Now after reading all these raw definitions it’s time to split it up. This is the job of the main Makefile script in the kernel repo. This is the root caller of Makefile.build recursion. Unfortunately, it’s long and messy, but after following each called rule we will know what is most essential.

Configuration

As I mentioned above, CONFIG_ variables, placed in auto.conf are choosing drivers, architecture, and all customization stuff. At first sight, you might be afraid, that the whole kernel configuration is in your hands. Fortunately, it is not as bad. There are predefined configuration files for each architecture and specific boards. They are placed under arch/$ARCH/configs/$PLATFORM_defconfig files. For example, defconfig dedicated for BeagleBone Black (and some other boards) is placed under arch/arm/configs/omap2plus_defconfig. The terminology here might be misleading. OMAP is the larger SoC containing ARM processor (for example AM335x) and multimedia coprocessor, probably that is why Linux puts Sitara AM335x processor under this config file.

*Source material*
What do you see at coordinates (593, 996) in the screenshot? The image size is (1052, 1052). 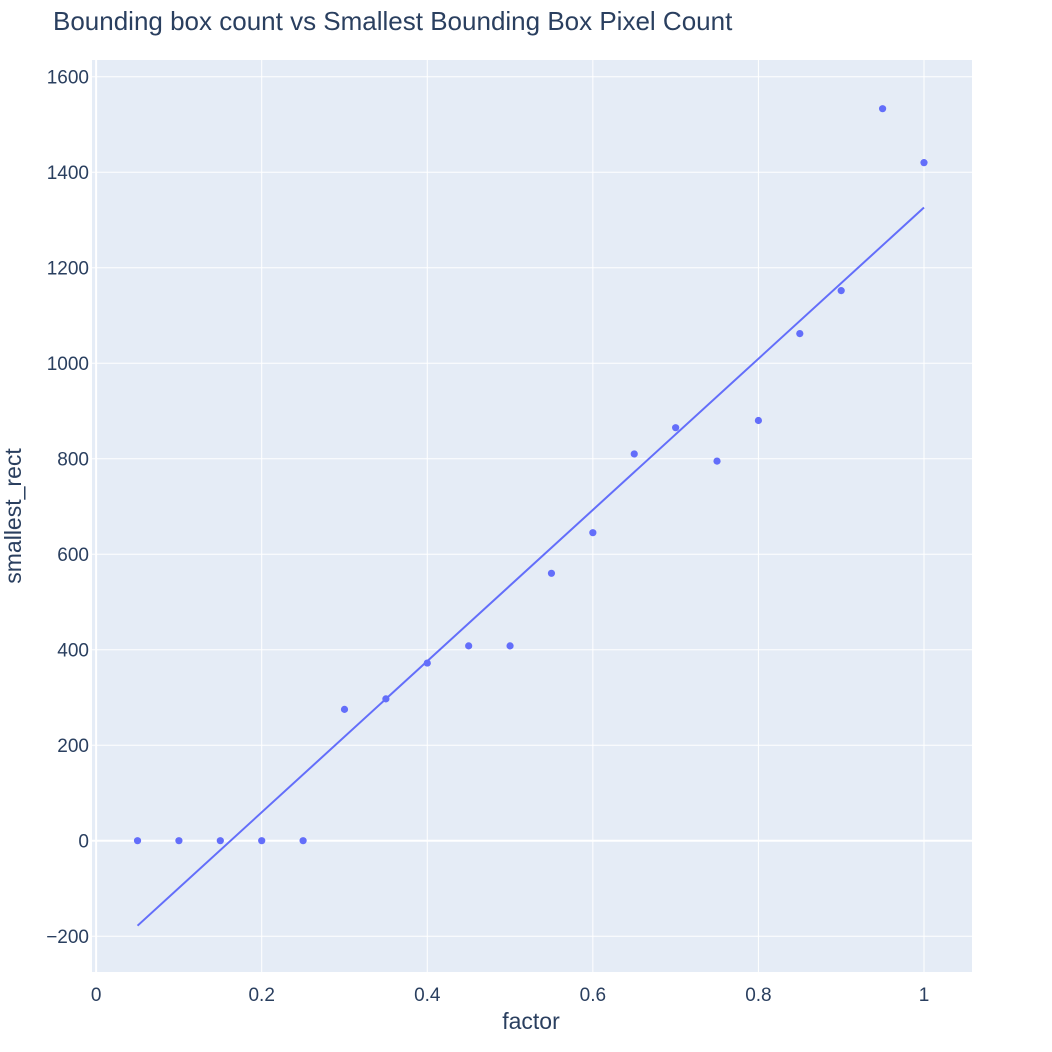 I see `x-tick-label: 0.6` at bounding box center [593, 996].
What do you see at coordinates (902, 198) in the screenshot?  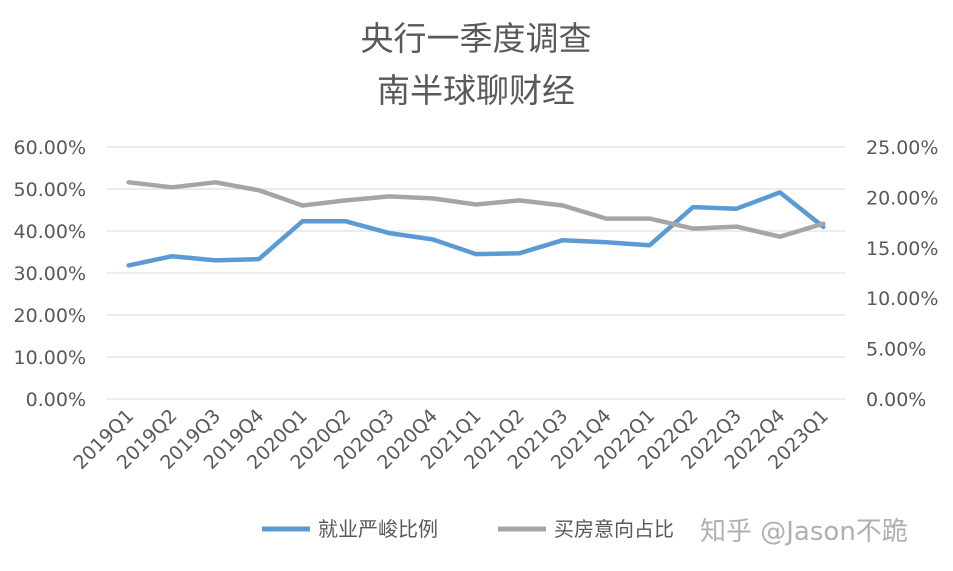 I see `right-tick-label: 20.00%` at bounding box center [902, 198].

*How to complete this task*
Please reproduce the kernel build passage word for word, everything from "Now after reading" down to "is most essential.". The lines above play no part in what is asked here.

*Answer to this problem*
Now after reading all these raw definitions it’s time to split it up. This is the job of the main Makefile script in the kernel repo. This is the root caller of Makefile.build recursion. Unfortunately, it’s long and messy, but after following each called rule we will know what is most essential.